Exercise input>
========================

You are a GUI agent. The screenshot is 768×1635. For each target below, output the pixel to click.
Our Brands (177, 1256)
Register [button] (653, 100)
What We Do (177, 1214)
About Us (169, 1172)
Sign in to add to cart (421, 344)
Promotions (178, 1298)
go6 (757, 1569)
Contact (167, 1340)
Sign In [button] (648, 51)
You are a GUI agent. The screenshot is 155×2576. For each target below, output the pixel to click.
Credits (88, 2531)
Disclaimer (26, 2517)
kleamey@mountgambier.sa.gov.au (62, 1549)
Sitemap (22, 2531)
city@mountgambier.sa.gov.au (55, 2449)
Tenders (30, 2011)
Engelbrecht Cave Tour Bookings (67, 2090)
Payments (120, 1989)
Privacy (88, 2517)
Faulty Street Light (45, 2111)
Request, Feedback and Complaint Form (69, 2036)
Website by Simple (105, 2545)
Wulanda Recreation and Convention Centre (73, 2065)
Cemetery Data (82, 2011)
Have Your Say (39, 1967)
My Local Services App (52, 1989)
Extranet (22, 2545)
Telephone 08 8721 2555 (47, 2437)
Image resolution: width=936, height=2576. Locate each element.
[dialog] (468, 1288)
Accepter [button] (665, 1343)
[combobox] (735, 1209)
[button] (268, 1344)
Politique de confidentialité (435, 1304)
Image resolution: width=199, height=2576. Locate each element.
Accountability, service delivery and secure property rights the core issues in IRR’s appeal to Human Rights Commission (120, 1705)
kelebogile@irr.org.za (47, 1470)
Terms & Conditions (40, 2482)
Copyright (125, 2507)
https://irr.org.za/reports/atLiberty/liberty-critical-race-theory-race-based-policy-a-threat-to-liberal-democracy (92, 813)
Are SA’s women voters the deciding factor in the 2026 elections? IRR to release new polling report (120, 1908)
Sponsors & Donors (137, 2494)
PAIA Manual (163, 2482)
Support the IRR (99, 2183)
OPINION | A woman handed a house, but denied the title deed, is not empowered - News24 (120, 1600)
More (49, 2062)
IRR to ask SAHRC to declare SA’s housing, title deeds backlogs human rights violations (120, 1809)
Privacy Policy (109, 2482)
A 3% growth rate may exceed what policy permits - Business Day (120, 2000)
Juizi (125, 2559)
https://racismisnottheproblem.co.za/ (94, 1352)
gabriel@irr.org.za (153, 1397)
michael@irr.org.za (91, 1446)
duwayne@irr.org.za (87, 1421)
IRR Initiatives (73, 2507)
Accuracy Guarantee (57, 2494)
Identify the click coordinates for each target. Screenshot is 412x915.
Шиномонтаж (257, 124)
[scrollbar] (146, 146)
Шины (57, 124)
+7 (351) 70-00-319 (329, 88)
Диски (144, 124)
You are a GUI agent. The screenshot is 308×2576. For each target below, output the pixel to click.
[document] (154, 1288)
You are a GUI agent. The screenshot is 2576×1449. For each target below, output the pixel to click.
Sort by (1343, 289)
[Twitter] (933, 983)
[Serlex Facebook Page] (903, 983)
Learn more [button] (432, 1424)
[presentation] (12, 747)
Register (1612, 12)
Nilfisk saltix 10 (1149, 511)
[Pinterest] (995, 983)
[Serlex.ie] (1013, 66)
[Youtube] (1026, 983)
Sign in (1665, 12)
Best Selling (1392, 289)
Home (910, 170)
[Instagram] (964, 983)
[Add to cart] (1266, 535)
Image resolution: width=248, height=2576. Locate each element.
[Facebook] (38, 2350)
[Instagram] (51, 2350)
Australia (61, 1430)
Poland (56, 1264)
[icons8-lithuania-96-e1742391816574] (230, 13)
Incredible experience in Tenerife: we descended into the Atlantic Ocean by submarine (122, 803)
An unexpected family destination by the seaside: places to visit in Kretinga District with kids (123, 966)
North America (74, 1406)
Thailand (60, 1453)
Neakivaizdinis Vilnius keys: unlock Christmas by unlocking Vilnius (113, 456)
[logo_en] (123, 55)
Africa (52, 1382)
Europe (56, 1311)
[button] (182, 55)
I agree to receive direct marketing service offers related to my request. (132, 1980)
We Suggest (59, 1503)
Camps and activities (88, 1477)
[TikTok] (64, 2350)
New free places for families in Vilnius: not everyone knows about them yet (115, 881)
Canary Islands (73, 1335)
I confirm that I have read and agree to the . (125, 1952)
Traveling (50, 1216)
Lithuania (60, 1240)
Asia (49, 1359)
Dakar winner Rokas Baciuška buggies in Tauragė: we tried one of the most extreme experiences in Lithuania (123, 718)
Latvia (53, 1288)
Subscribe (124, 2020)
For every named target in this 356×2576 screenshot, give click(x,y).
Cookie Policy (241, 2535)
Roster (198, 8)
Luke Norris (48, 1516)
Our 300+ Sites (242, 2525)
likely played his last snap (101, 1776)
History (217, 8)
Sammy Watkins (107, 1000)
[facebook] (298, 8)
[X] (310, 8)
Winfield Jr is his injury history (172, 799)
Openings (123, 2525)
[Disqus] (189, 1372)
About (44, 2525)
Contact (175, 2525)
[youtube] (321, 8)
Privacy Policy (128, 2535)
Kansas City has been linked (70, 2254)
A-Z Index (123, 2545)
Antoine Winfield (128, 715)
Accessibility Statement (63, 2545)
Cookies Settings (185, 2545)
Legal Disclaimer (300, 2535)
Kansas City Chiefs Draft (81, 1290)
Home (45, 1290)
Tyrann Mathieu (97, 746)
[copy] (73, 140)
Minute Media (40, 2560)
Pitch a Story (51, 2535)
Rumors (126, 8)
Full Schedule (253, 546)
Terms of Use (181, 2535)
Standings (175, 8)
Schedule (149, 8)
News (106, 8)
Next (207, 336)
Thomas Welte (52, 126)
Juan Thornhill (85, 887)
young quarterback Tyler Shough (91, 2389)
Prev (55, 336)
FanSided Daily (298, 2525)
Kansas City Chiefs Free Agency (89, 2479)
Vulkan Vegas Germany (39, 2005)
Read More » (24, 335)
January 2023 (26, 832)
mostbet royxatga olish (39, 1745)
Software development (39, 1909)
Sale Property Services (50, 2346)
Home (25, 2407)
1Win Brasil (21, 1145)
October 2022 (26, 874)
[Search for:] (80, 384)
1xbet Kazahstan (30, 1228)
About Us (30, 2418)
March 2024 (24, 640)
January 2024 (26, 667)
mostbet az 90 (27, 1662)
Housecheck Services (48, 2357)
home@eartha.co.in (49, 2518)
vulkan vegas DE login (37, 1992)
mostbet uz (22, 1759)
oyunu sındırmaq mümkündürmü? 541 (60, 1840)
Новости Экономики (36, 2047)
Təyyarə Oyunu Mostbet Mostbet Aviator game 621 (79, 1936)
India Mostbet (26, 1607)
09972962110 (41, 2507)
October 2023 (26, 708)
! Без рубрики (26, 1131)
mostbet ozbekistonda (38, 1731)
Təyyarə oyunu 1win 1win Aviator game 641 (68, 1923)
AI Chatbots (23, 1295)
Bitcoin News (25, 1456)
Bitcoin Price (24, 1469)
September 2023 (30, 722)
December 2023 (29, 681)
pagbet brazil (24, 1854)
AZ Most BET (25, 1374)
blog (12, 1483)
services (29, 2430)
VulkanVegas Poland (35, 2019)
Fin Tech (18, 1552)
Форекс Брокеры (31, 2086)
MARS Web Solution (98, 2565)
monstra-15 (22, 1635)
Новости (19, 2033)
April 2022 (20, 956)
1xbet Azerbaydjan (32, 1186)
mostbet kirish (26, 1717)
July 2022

========================

Task goal>
Working through the records above, copy each line in which "game" is found.

Result below>
Təyyarə Oyunu Mostbet Mostbet Aviator game 621 (79, 1936)
Təyyarə oyunu 1win 1win Aviator game 641 (68, 1923)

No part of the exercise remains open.